BSPF - 04/04/2016
Medida é considerada fundamental para melhorar as finanças
públicas dos governos regionais
O governo prepara proposta de mudança na legislação para
permitir que o fundo de previdência dos servidores do Executivo federal assuma
a administração da previdência complementar dos servidores de Estados e
municípios. A equipe econômica tem pressa em ampliar a atuação da Fundação de
Previdência Complementar dos Servidores Públicos Federal do Executivo
(Funpresp-Exe) para apoiar Estados e municípios que não tenham capacidade de
criar suas próprias fundações.
A medida é considerada fundamental para melhorar as finanças
públicas dos governos regionais. As mudanças saem na semana que vem, por meio
de medida provisória.
"É importante que seja rápida a mudança para permitir
que Estados e grandes municípios resolvam a questão da previdência dos futuros
servidores. A demora acaba adiando medida que é vista como crucial para o
equilíbrio das contas de Estados e prefeituras", diz Carlos Gabas,
secretário Nacional de Previdência Social.
O Ministério da Fazenda tem interesse em abrir esse caminho
porque o projeto de socorro aos Estados exige como contrapartida que os
governadores criem seu próprio regime de previdência complementar para ter
acesso ao alongamento da dívida com a União por vinte anos. Depois de assinados
os contratos de renegociação das dívidas, os Estados terão 180 dias para criar
essas fundações.
A urgência ficou maior porque naufragou a ideia de repassar
a uma empresa da Caixa Econômica Federal a gestão do que seria chamando de
Prev-Federação. A preocupação do Tesouro Nacional era que a União tivesse de
arcar com o ônus, caso Estados e municípios não façam sua parte, dando
"calote" nos servidores.
O secretário de políticas de previdência complementar (SPPC)
do Ministério do Trabalho e Previdência Social, Carlos de Paula, diz que as
equipes técnicas do órgão e do Ministério da Fazenda trabalham em alguns pontos
para garantir a "blindagem jurídica necessária" para a Funpresp.

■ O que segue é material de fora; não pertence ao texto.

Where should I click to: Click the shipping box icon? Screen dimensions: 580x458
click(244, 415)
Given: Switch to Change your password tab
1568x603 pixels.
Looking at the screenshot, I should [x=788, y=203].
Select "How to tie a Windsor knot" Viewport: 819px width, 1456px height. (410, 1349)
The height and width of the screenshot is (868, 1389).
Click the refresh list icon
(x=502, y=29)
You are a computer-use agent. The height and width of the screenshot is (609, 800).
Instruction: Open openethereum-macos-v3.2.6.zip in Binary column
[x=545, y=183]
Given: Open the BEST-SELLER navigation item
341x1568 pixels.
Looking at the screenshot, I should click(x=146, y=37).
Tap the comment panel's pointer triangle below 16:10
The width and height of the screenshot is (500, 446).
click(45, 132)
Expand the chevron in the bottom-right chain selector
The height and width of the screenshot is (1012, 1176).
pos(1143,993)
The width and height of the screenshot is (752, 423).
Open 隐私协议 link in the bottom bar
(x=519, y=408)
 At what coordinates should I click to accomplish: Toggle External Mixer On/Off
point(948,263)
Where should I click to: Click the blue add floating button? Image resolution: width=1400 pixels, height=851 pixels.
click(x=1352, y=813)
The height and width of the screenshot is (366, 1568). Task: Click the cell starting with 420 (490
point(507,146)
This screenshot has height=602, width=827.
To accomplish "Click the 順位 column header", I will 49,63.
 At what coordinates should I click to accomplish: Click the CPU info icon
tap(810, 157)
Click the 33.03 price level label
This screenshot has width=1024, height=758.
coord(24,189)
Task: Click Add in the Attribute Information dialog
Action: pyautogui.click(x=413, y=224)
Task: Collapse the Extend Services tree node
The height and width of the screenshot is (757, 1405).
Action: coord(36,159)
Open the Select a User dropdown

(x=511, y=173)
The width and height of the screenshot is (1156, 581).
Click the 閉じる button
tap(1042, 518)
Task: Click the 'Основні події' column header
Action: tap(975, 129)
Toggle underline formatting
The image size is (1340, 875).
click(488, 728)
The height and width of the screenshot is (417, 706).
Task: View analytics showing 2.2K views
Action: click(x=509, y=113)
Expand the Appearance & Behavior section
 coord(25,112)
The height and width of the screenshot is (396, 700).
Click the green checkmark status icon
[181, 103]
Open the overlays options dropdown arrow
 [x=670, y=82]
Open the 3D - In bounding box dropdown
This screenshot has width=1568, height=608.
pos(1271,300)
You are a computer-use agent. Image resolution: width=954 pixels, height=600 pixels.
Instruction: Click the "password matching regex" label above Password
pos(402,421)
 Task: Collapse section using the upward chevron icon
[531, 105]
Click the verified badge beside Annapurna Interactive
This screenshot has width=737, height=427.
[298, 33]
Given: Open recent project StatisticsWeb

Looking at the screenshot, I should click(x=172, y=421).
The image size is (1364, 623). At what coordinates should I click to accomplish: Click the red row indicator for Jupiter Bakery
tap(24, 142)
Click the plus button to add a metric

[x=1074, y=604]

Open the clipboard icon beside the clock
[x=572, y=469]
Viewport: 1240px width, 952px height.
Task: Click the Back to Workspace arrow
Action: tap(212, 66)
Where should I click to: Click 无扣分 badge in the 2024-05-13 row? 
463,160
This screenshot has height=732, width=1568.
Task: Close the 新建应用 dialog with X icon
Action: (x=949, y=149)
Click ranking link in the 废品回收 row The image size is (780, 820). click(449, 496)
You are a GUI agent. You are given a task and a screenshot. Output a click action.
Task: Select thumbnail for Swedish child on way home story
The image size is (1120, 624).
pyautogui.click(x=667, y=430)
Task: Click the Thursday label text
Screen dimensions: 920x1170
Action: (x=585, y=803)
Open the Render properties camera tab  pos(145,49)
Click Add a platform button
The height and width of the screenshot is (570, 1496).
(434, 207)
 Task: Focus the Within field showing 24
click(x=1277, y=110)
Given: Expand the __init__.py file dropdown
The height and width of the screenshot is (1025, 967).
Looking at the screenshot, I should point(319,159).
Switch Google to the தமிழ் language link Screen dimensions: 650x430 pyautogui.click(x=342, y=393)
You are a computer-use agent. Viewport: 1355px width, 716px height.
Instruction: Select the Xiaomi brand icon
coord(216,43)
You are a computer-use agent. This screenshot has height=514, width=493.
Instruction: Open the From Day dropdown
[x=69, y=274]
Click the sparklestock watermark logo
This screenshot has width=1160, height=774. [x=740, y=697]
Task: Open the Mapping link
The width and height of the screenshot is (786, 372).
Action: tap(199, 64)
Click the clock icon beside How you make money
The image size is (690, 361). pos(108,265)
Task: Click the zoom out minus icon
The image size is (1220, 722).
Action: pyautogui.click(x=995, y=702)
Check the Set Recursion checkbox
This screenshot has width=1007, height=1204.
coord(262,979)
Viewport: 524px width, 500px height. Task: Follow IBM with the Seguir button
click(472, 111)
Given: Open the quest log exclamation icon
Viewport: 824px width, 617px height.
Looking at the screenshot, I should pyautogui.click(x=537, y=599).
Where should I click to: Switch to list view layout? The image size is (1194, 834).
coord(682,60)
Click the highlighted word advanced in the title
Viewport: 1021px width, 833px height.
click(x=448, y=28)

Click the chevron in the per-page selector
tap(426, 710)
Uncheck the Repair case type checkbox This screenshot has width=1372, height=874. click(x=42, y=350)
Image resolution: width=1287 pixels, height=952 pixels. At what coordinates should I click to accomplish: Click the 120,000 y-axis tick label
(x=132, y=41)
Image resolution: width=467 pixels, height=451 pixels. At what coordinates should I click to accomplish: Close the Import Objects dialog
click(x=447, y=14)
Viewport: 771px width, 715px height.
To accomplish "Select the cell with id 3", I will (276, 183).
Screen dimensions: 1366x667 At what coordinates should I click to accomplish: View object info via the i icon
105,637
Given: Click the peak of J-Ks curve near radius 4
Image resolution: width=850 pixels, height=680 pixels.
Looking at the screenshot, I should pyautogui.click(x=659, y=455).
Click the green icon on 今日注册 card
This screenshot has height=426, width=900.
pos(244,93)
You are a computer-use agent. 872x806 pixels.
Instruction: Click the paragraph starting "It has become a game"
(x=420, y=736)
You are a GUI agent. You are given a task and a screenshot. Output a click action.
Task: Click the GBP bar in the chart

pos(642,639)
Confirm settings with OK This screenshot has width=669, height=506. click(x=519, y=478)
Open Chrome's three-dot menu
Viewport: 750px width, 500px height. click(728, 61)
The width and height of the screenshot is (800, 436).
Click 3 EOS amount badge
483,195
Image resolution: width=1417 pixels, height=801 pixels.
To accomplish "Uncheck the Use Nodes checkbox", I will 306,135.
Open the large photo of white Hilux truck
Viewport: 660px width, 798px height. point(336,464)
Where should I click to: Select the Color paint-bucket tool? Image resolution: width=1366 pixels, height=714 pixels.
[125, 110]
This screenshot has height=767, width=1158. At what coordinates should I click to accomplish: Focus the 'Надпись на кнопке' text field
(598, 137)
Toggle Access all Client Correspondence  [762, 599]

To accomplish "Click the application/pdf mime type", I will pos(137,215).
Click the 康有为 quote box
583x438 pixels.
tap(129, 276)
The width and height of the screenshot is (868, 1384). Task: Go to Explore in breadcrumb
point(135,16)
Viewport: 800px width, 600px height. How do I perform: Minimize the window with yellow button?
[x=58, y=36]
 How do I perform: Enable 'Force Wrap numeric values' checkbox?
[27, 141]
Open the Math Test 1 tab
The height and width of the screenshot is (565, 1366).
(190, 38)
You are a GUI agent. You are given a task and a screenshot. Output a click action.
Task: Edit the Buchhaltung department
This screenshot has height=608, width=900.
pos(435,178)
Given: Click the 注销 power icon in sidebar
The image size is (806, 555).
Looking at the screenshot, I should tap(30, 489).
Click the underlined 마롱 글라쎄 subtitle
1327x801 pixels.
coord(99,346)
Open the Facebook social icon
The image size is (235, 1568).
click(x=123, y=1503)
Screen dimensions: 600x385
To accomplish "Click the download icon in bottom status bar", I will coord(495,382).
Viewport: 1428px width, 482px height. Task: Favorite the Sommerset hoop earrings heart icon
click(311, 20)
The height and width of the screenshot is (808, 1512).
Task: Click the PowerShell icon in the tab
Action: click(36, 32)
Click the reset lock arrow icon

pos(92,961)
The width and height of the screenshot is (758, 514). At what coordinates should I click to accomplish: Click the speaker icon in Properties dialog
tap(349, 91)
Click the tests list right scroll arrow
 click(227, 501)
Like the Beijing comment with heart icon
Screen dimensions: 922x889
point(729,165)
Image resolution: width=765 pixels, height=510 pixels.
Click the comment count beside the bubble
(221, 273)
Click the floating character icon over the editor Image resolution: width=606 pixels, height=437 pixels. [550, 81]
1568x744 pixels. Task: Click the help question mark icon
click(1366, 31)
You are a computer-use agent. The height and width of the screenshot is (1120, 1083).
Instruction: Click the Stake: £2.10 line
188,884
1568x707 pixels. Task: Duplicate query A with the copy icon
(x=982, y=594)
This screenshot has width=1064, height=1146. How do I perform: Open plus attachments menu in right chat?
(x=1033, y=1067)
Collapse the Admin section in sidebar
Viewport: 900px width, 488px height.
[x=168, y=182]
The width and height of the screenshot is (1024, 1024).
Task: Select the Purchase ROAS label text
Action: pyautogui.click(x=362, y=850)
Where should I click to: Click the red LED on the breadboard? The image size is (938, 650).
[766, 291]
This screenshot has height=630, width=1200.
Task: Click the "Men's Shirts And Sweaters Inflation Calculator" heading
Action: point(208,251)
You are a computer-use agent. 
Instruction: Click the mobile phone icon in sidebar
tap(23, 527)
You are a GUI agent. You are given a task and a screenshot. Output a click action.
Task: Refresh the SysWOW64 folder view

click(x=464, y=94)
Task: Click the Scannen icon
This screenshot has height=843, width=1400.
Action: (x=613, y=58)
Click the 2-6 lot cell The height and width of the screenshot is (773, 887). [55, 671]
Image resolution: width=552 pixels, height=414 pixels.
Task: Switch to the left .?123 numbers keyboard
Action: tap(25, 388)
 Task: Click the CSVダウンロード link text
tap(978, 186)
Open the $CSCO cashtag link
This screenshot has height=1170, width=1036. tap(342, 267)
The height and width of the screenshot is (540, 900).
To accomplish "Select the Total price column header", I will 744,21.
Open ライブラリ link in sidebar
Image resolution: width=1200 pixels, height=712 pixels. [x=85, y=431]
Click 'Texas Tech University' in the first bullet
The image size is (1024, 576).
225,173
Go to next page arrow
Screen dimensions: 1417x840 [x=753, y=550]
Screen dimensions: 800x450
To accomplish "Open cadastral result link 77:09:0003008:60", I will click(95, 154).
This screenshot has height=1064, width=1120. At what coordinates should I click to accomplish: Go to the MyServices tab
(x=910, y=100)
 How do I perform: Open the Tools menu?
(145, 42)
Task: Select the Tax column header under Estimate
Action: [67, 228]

Segundo ele, há 350 mil servidores que ganham acima do teto do INSS, de pouco
mais de 5.000 reais.
De acordo com a proposta, esses funcionários vão poder
aderir à previdência por meio da Funpresp, que já administra a previdência
complementar dos servidores do Poder Executivo e Legislativo e do Tribunal de
Contas da União, além das universidades federais.
Maior fundo - Para Carlos de Paula, a Funpresp deve ser em
15 anos o maior fundo de pensão do País, superando a Previ (dos funcionários do
Banco do Brasil). Desde a criação, em 2013, a Funpresp tem 20 mil
participantes. Segundo ele, a previdência complementar já está em funcionamento
nos quatro Estados do Sudeste (SP, MG, RJ e ES); outros quatro já aprovaram
leis de reforma do sistema previdenciário (Rio Grande do Norte, Rio Grande do
Sul, Pernambuco e Ceará) e cinco unidades da Federação estão com projetos para
serem votados nas assembleias (Rio Grande do Norte, Piauí, Sergipe, Dsitrito
Federal e Santa Catarina), assim como o município de São Paulo.
Bahia e Paraná estão criando suas respectivas entidades e
Pará, Maranhão, Paraíba, Alagoas e Goiás desenvolvem estudos para a criação das
previdências complementares.
O programa de socorro é considerado fundamental para dar
alívio financeiro no curto e médio prazo aos Estados, que vão poder reduzir os
encargos do pagamento da dívida com a União e abrir espaço para novos gastos.
Se eles não cumprirem a exigência de ter previdência complementar nesse prazo,
o contrato será revogado.
A proposta é que os governos façam contrapartida de até
8,5%, como o Funpresp. Hoje, os servidores contribuem com 11% do salário, em
média, e Estados e municípios chegam a fazer contrapartidas superiores a 20%.